Too bad more families cannot get MIAs home

RELATED

By now readers may be tiring of our coverage of the return after 75 years of the remains of WWII soldier Pvt. William Gruber, but there are just a few tidbits remaining that we thought readers should know. Last week’s Monitor carried a front-page photo of the presentation of the American flag to family members. 

A sharp-eyed reader with connections to Montana’s military pointed out that the man presenting the flag was Brigadier General Jeffrey Ireland. That the Army chose to send someone of such high rank indicates the importance they placed on honoring Gruber, said the reader. Ireland is Montana’s senior federal full-time management official for the Army. Nowhere have we told readers of the outpouring of interest our coverage generated. 

Veterans from both in and out of state contacted us well in advance of the ceremony day, interested in taking part in some way. Some we simply provided with information on service times, locations, and so forth. Others we referred to the family. 

One man called from the Dallas/Fort Worth area of Texas, saying he believed his older brother served in the Philippines with Pvt. Gruber. That brother never returned, he said, adding that he has joined a half dozen other families in filing suit against the government to try to get the remains returned. 

We suggested to him that he try what the Gruber family had done by contacting a local newspaper to get coverage for their plight. He said the big city newspapers where he lives did not care. He also said they had tried contacting members of Congress to no avail. That is truly sad if true. But we suspect it is a fairly common story since there are tens of thousands of service members missing in action. 

We referred that man to a Gruber family representative, who said he would contact the caller. The Monitor also heard from a woman in California who said she was a documentary filmmakers currently working on a film about WWII in the Philippines. Her father had been a guerrilla fighter in the Philippines, she said. She had read our coverage and hoped we could connect her with the Grubers, she said. She provided her contact information plus her website address which we passed on to the family. Although she called less than a week before the ceremony, she made it to Montana and filmed all of the events of the day, She said the family had contacted her on the same day that she called the Monitor. 

We don’t know for sure whether the Gruber story ended with the family finally able to bring home their loved one because of pure luck or something more, but we do know it took less than two years from the time we got involved until that result. 

We also know we focused a lot of time and energy on letting people know about the situation and making sure that word got to folks with some leverage. We have to admit that the Texas man indicated he would like us to cover the story of his older brother and the other families joining in the lawsuit, and we had to decline. 

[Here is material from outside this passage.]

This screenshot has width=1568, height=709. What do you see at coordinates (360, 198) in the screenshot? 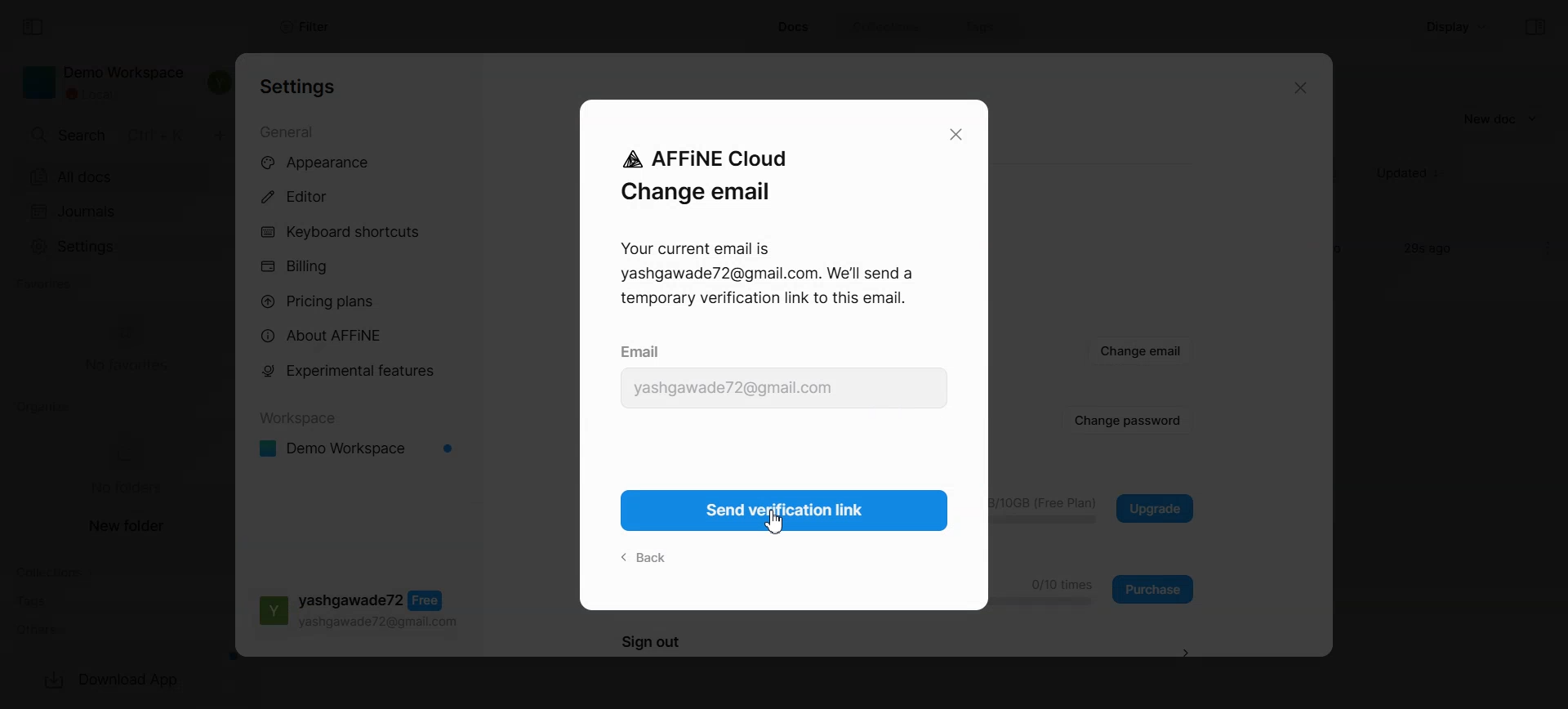
I see `Editor` at bounding box center [360, 198].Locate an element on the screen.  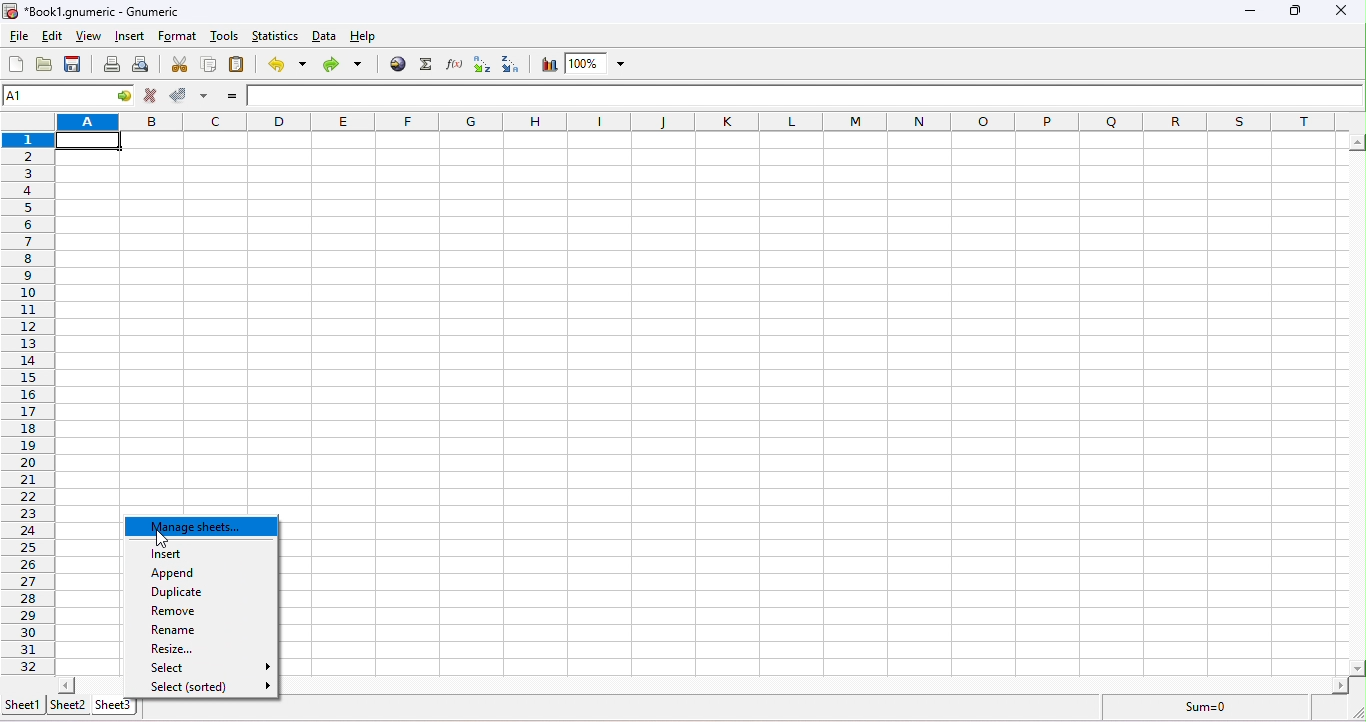
save is located at coordinates (76, 65).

As a newspaper with a single reporter, we simply cannot take on a task like that, no matter how noble it might be. The Department of Defense reports that more than 73,000 WWII veterans are considered missing in action. That is overwhelming to think about, much less try to change from the editor’s desk at a tiny Montana newspaper. But we hope that others will take up the cause and do their best to help other families find the peace finally experienced by the Grubers.